In November of 2015, Mr. Indyk addressed the Haaretz peace conference in Tel Aviv.  In the course of his remarks, he said that Mahmoud Abbas, who is now in the eleventh year of what was supposed to be a four-year term as president of the Palestinian National Authority, “could become a partner tomorrow for the deal [Israel would] like to make if there was a settlement freeze,” and also that, “I can tell you, from personal experience, they [the settlements] are the problem.”  This is very strong language, indeed: Israeli settlement-building activity is apparently the only obstacle to a full-fledged peace agreement with the PA.  And, because Prime Minister Netanyahu has refused to impose such a freeze, it would further seem that all the blame for the failure to reach a solution ought to fall on Mr. Netanyahu’s shoulders.

How realistic is Mr. Indyk’s view that the settlements are the problem standing in the way of a solution?  Suppose the current Israeli government were to impose a complete freeze on all settlement-building activity: what would happen next?  According to Mr. Indyk, what would happen next is a mutually satisfactory peace agreement between the State of Israel and a new State of Palestine, with the two sovereign states living side by side in peace with secure borders.  But, how would that happen?  In particular, how would Mr. Abbas manage to bind the Palestinians, the people whom he purports to lead, to such an agreement?

According to the Palestinians themselves, the new state that is to be ushered into existence will be comprised of the West Bank, East Jerusalem, and Gaza.  But Mr. Abbas hasn’t set foot in Gaza since 2007, and for good reason.  He fears that Hamas, the Islamist terrorist group that violently seized control of Gaza from the PA in 2007, would assassinate him if it had the chance.  And, of course, it is Hamas and other Islamist terrorist groups operating out of Gaza that send rockets and dig tunnels into Israel.  These groups are all dedicated, as a matter of religious conviction, to the destruction of Israel.  They consider Mr. Abbas to be their enemy, not their leader.

So, if we were to join Mr. Indyk in assuming that, once a freeze on settlement-building is in place, Mr. Abbas very soon thereafter signs a peace agreement with Israel, what is that ‘agreement’ worth to Israel?  In a word: nothing.  The groups with the rockets, explosive belts, and terror tunnels—Hamas and its comrades in Gaza—would never be bound by a piece of paper signed by Mr. Abbas and the Israeli government.  They would consider such an agreement an act of treason on Mr. Abbas’ part.  The PA clearly lacks both the ability and the will to exert the kind of force that could wrest control of Gaza from the Islamist terrorists.
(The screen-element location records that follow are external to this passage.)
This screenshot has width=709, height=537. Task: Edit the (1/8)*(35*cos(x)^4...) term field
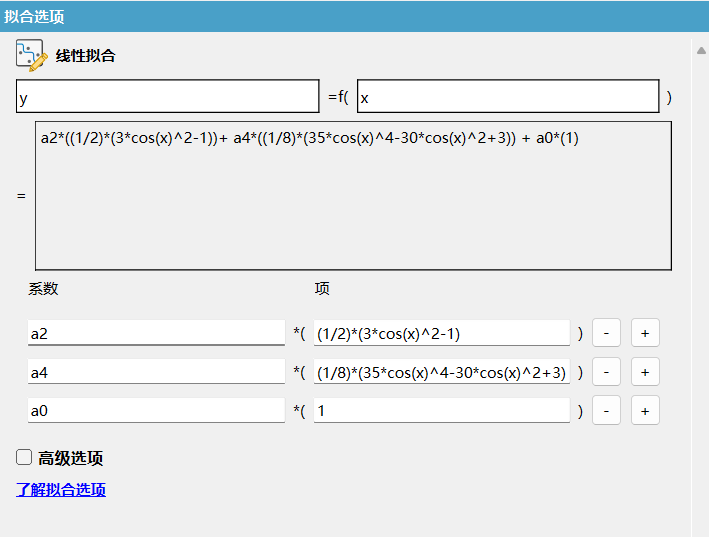click(441, 372)
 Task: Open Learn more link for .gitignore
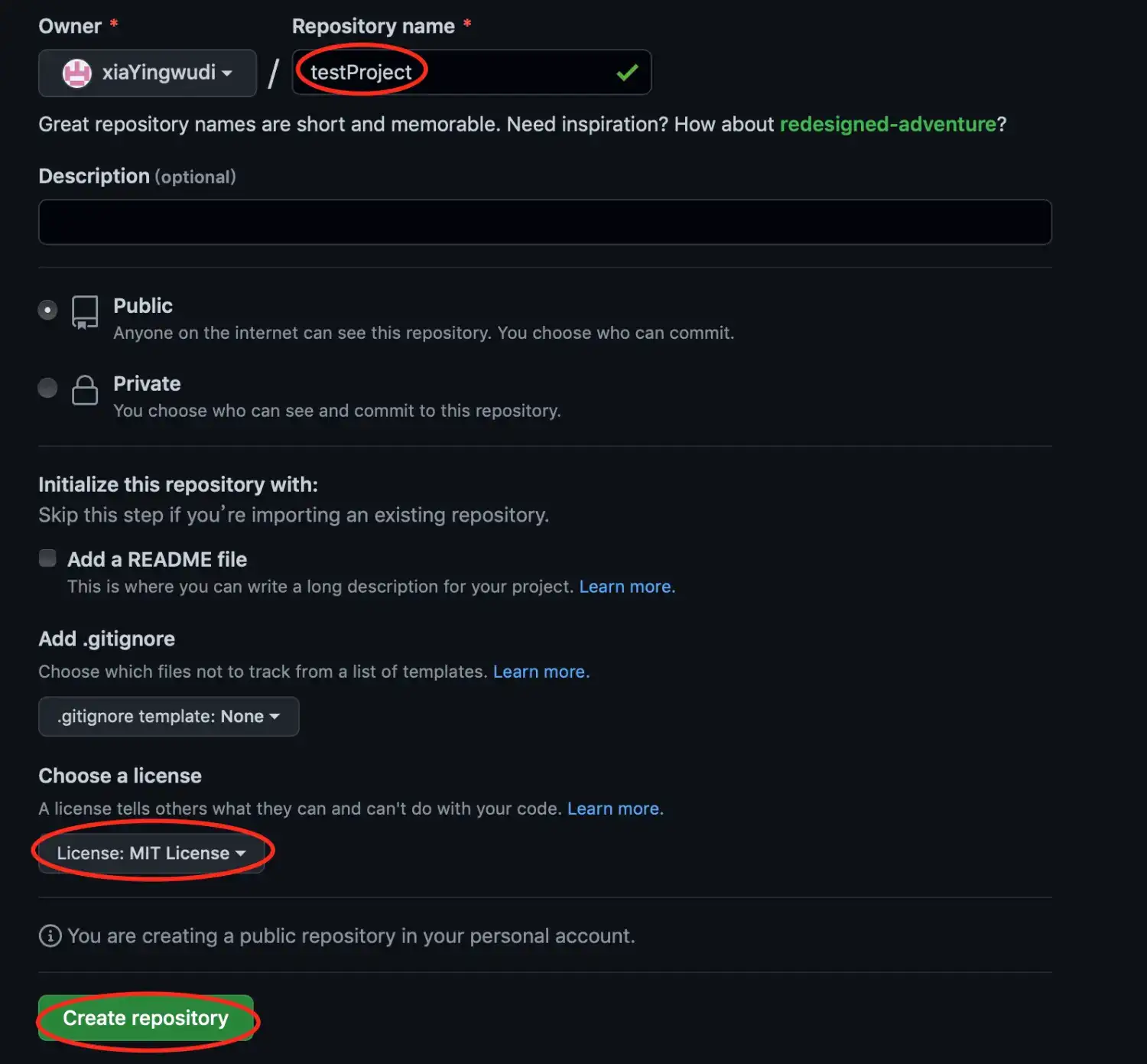point(541,672)
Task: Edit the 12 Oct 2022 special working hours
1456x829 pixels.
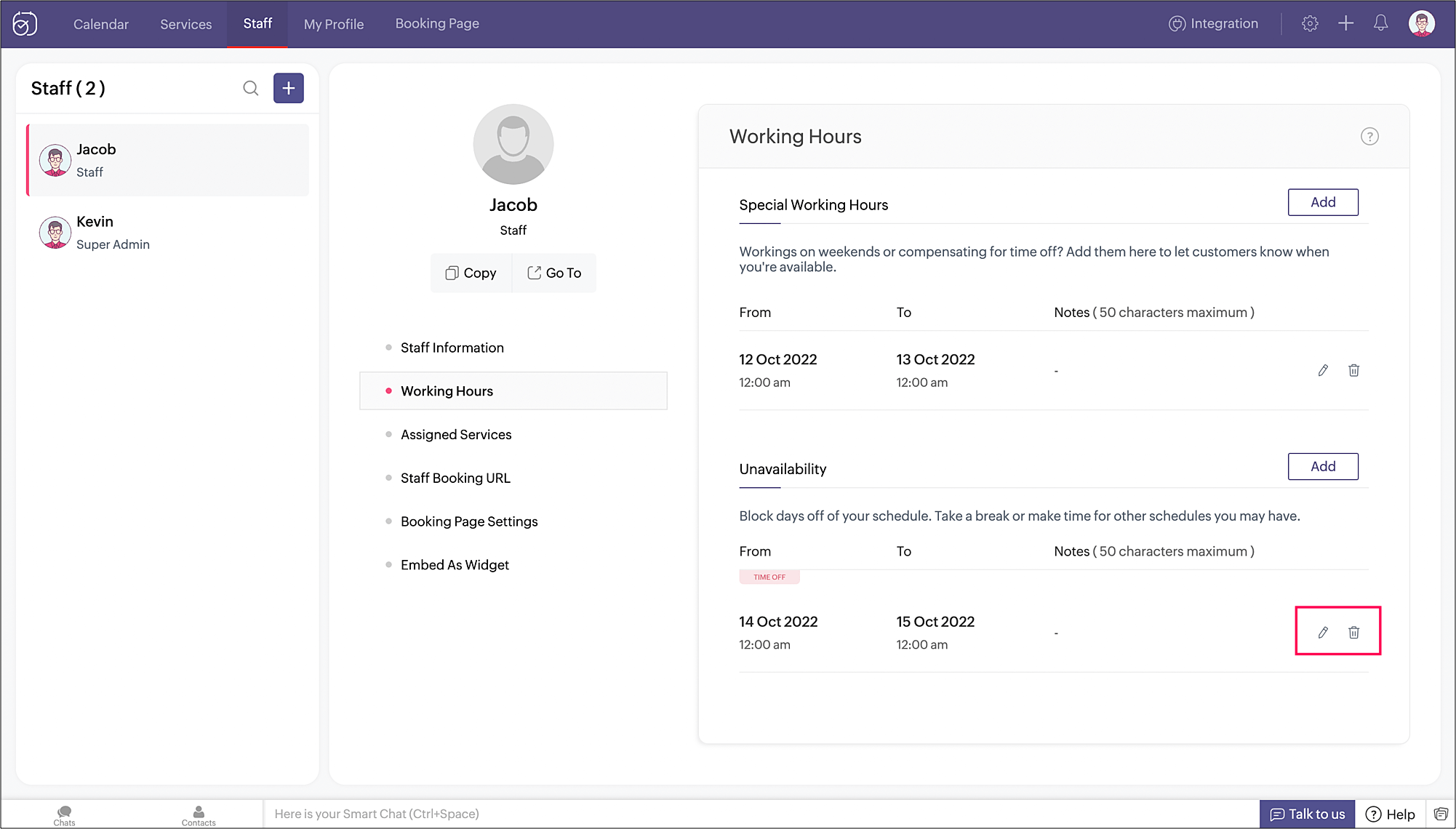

In Mr. Indyk’s expert opinion, none of these objections to his vision of peace really has any weight.  The only difficulty he can see is the absence of a settlement freeze.  With all due respect to Mr. Indyk, I believe his vision is a delusion completely at odds with all the relevant facts on the ground.  And, for that reason, I’m inclined to think that his recollection of what Mr. Netanyahu said to him twenty years ago might be similarly divorced from reality.